Source extract:
Both of You are correct, i guess i just need to bite the bullet. Ugh. I’m using my dads 10+ year old eu7000 and it starts with no issues and runs quietly. He paid $2500 back then, its $4400 now. Talk about appreciation. lol


----------



## iowagold (Jan 22, 2020)

lol!
buy the real deal and never look back is the best advice!
yea honda eu series of gens is the best in class!
lots of clones..
but most fail to get even close to the real deal!
you do get what you pay for.

buy a second rate generator you get second rate generator power.

think of it like this 
a yugo has 4 wheels and paint on the outside just like an American built car.
yea they both roll down the road.
but...
they are not the same thing!

best advice even from your dad!! save up for the real thing!
and never have to look back!

grin!


----------



## Ground Fault (Jun 9, 2020)

Buy once, cry once. Eat cat food in your 80's...


----------



## drmerdp (Apr 10, 2018)

I had a nice dose of buyers remorse when I bought my eu7000. It only lasted a month or two. Now, I couldn’t be happier. I’ve had 2 power outages since and it has been a joy to own and operate. It helps that it lives in a running enclosure and operates remotely.


----------



## AP514 (Nov 8, 2020)

Are you planning to run your central AC ? or just a few circuits ?
THD is the last of your problems..most electrical units are real resilient now days and very forgiving. As long as you are in the 05-15% THD range


----------



## iowagold (Jan 22, 2020)

What to do:
a – In the generator forum thread, write out the stretch from "you do get what" through "down the road.".
b – According to the generator forum thread, why does AP514 consider THD the least of the problems? Answer in one to three sentences.

Supplied information:
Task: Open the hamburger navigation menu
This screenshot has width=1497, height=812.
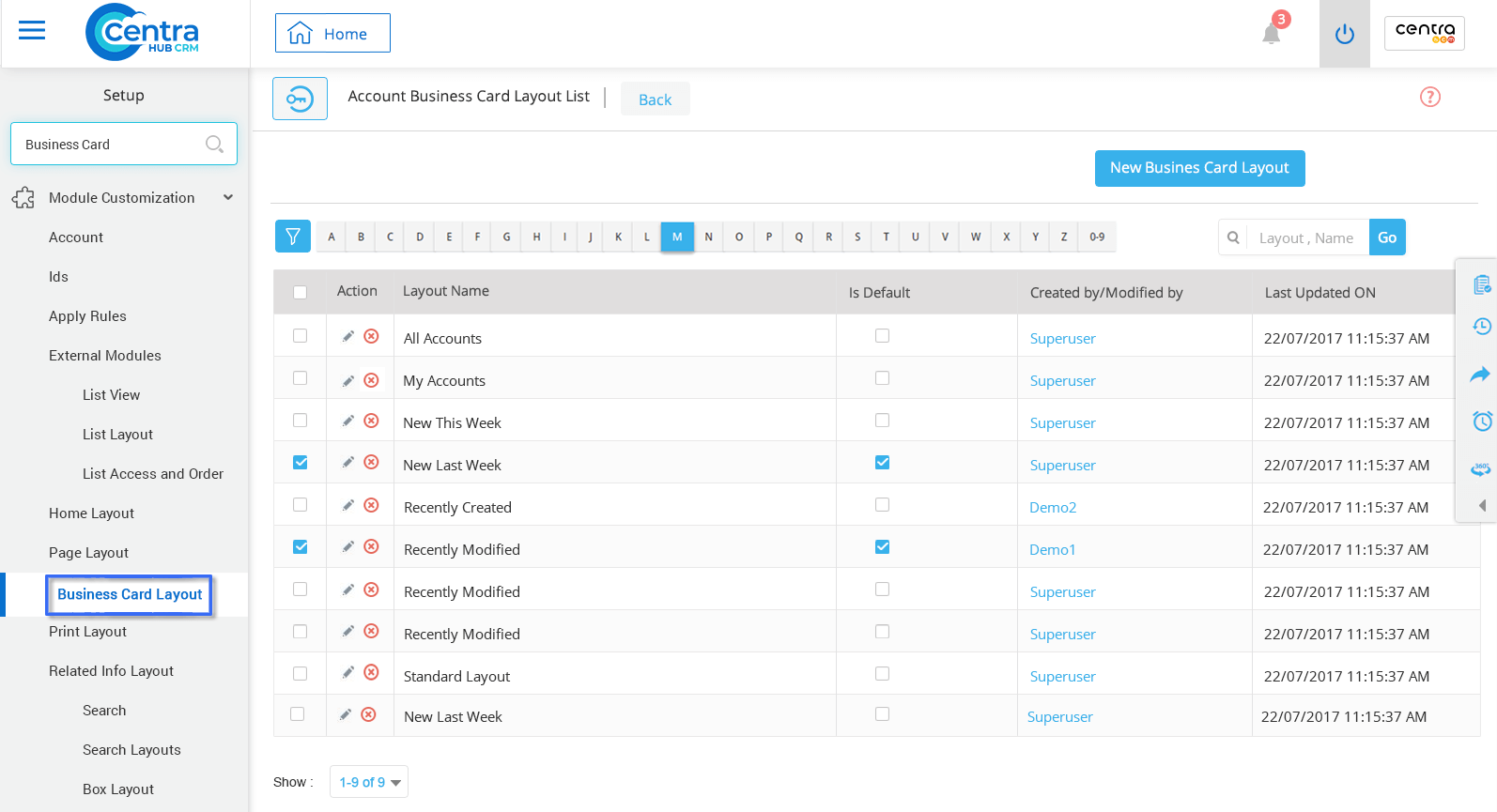Action: [x=32, y=31]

Answer set:
a –
you do get what you pay for.

buy a second rate generator you get second rate generator power.

think of it like this 
a yugo has 4 wheels and paint on the outside just like an American built car.
yea they both roll down the road.

b – AP514 says most electrical units are very resilient and forgiving nowadays, as long as the THD stays within the 05-15% range.